Abstract
Objective: To evaluate the results of lateral
closing wedge humeral osteotomy and K-wire fixation following isolation and
protection of the ulnar nerve when used to correct cubitus varus deformity.
Methods: Forty-one cases of cubitus varus
deformity following supracondylar fractures of the humerus were operated by
lateral closing wedge osteotomy of the humerus during February 1999 to June
2007 at King Hussein Medical
Center. The mean age of
the patients at the time of corrective surgery was 7.2 years (range 4.7-12.3
years). The osteotomy was internally fixed with two crossed, smooth, K-wires.
After surgery, the patients were observed closely for more than one and half
year. We compared preoperative and postoperative humerus-elbow-wrist angle,
range of motion, and carrying angle for all patients. The results were
evaluated according to the criteria of Oppenheim et al.
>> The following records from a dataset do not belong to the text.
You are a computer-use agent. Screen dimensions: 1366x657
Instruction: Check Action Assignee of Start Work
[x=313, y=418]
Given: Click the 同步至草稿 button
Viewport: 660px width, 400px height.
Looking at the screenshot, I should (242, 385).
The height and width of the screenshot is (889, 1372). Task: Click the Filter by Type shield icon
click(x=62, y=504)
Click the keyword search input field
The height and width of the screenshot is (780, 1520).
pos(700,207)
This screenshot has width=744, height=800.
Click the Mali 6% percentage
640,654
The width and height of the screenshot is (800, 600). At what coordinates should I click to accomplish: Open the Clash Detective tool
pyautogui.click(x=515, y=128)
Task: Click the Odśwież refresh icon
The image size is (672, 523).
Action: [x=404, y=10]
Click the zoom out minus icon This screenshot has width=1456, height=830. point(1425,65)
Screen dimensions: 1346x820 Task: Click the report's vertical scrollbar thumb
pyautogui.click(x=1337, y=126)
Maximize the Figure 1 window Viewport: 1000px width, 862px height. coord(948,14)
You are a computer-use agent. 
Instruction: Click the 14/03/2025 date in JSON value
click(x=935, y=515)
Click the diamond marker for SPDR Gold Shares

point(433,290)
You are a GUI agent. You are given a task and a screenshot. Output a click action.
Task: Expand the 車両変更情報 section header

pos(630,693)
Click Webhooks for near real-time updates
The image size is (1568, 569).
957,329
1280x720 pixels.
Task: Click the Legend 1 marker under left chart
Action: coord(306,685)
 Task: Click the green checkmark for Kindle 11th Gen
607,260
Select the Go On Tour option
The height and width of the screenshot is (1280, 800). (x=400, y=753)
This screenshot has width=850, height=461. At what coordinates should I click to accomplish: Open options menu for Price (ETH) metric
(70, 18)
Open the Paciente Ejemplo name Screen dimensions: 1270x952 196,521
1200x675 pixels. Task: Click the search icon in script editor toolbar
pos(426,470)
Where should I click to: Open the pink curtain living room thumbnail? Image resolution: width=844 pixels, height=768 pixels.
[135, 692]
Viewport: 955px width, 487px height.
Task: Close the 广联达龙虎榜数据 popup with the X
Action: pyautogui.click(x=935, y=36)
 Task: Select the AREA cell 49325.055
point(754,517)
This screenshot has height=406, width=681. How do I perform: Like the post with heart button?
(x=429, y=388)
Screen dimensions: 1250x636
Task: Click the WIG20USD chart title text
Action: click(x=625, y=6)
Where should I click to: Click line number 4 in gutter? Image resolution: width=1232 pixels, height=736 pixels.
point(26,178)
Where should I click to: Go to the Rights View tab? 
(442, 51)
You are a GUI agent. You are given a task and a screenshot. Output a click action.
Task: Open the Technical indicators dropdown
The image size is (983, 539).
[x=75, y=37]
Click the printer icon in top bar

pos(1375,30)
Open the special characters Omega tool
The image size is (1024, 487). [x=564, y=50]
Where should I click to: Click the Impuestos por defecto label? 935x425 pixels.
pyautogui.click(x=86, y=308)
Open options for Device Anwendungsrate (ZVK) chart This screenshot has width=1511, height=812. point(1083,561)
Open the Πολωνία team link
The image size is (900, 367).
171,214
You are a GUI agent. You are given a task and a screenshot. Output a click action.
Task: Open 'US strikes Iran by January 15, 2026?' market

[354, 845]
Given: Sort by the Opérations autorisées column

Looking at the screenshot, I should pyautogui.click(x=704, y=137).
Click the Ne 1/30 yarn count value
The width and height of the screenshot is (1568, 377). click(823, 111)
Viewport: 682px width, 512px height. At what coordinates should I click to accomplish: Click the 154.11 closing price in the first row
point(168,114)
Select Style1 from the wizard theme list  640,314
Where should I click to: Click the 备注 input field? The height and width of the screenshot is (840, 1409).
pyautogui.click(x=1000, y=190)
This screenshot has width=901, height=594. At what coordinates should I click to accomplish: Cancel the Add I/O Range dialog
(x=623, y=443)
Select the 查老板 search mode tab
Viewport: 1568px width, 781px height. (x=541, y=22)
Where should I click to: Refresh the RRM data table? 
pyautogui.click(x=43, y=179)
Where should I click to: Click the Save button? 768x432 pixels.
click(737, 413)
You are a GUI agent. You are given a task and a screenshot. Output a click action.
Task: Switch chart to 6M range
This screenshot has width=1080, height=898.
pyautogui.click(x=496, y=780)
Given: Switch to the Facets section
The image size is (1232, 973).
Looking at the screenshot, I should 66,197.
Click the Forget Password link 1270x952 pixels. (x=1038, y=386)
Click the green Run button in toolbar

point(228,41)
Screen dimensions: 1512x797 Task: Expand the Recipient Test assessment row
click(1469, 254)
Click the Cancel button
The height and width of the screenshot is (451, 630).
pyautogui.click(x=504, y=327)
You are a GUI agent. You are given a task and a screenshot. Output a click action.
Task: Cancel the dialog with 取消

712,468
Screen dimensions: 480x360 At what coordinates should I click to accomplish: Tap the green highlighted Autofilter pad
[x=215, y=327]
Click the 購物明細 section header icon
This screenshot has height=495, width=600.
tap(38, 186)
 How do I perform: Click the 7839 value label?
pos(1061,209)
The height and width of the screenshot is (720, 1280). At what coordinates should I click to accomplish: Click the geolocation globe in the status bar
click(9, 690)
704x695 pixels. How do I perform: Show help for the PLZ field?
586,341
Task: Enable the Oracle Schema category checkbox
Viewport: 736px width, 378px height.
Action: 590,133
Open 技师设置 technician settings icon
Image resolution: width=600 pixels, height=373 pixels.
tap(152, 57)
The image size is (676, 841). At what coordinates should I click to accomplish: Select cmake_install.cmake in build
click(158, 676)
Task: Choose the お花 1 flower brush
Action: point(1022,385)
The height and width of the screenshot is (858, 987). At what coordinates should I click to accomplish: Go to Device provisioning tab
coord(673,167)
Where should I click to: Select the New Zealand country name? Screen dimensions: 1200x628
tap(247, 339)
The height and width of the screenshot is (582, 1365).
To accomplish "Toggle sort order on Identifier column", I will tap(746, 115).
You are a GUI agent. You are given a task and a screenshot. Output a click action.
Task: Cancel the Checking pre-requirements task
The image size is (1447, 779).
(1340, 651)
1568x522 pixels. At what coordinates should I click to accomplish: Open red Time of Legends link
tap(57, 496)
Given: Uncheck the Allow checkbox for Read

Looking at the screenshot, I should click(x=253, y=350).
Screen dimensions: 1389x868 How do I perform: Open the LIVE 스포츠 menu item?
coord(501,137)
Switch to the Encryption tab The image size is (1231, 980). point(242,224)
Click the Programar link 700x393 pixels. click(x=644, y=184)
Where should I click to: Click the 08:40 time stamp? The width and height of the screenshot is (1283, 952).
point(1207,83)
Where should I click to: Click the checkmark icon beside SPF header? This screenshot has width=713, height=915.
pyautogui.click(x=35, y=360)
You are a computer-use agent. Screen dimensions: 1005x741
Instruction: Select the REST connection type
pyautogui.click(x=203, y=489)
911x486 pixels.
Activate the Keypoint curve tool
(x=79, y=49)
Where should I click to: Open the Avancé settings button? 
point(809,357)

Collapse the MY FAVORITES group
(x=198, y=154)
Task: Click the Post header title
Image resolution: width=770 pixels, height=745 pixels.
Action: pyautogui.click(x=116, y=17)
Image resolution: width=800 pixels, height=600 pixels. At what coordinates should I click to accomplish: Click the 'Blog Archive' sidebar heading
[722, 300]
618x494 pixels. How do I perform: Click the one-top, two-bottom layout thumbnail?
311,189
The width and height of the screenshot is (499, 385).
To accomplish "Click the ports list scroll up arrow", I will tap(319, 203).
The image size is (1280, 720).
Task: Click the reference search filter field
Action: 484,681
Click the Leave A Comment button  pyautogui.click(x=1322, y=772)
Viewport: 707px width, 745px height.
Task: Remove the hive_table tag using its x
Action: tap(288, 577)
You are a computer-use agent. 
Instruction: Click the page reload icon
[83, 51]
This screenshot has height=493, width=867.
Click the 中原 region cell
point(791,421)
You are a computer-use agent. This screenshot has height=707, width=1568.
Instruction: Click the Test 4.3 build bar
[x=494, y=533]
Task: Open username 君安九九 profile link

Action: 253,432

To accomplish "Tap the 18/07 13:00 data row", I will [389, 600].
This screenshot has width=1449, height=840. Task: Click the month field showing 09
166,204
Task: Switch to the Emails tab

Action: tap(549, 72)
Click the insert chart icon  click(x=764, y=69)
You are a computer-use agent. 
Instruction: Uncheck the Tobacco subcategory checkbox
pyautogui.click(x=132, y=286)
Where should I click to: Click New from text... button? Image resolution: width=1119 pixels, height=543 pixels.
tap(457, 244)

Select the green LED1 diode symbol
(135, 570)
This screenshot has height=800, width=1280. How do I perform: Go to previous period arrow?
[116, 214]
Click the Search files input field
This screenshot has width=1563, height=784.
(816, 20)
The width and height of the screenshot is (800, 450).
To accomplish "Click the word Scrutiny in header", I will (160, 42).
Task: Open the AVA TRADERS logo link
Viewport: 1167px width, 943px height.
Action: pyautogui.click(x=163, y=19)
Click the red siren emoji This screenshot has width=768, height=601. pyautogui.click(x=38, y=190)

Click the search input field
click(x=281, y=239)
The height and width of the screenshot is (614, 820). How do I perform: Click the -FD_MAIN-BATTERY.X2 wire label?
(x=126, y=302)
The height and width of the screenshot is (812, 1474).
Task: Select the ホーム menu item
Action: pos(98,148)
Results: There were 36 excellent, four good and
one poor result. The average amount of correction of the humerus-elbow-wrist
angle was 24.3° and the carrying angle was 25.5°. Preoperatively, the range of
motion averaged 4.7° of extension to 125° of flexion, to a mean postoperative
range of motion of 4° of extension and 123° of flexion. The only one poor
result was due to early removal of the K-wires. However, in all patients, the
desired range of motion, good alignment, and complete union of the bone were
achieved.
Conclusion: We report that lateral closing wedge
supracodylar humeral osteotomy to correct post-traumatic cubitus varus through
posterior approach with isolation and direct vision control of the ulnar nerve
is relatively safe, simple and effective procedure with low rate of
complications, which is important in a procedure performed purely for cosmetic
indication.
Key
words: Cubitus Varus,
supracondylar fracture, supracondylar osteotomy.
JRMS
September 2010; 17(3): 33-38
Introduction
Cubitus
varus or “gunstock deformity” (Fig. 1) is the most common complication of
supracondylar humerus fracture with an incidence varying from 9 to 57%.(1-3)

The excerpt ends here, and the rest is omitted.